§ Exercise instructions: Rescale the records below by copying out every line, requests included, with each coordinate in the answers multiplied by 1.35 and rounded to a whole number, halves rounded up. Leave every number in the requests and their format samples unchanged.

§ Material shown:

_ _ _

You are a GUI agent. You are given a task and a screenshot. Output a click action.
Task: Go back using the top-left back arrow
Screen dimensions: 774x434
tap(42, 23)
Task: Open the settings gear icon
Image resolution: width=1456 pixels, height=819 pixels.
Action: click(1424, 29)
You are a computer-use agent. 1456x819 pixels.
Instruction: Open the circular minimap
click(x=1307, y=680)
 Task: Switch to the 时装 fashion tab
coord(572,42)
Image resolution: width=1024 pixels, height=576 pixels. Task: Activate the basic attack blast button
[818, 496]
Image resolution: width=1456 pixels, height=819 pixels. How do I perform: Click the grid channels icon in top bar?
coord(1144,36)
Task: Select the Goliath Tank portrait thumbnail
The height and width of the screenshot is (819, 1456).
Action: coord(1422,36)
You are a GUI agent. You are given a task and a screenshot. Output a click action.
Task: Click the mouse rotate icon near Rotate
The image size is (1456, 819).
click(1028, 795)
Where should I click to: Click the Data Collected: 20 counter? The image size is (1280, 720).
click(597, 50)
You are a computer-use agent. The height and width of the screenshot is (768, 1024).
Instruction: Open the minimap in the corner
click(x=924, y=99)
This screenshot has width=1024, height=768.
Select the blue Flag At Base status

_ _ _

§ Result of the exercise:
You are a GUI agent. You are given a task and a screenshot. Output a click action.
Task: Go back using the top-left back arrow
Screen dimensions: 774x434
tap(57, 31)
Task: Open the settings gear icon
Image resolution: width=1456 pixels, height=819 pixels.
Action: click(1922, 39)
You are a computer-use agent. 1456x819 pixels.
Instruction: Open the circular minimap
click(x=1764, y=918)
 Task: Switch to the 时装 fashion tab
coord(772,57)
Image resolution: width=1024 pixels, height=576 pixels. Task: Activate the basic attack blast button
[1104, 670]
Image resolution: width=1456 pixels, height=819 pixels. How do I perform: Click the grid channels icon in top bar?
coord(1544,49)
Task: Select the Goliath Tank portrait thumbnail
The height and width of the screenshot is (819, 1456).
Action: coord(1920,49)
You are a GUI agent. You are given a task and a screenshot. Output a click action.
Task: Click the mouse rotate icon near Rotate
The image size is (1456, 819).
click(1388, 1073)
Where should I click to: Click the Data Collected: 20 counter? The image size is (1280, 720).
click(806, 68)
You are a computer-use agent. The height and width of the screenshot is (768, 1024).
Instruction: Open the minimap in the corner
click(x=1247, y=134)
This screenshot has width=1024, height=768.
Select the blue Flag At Base status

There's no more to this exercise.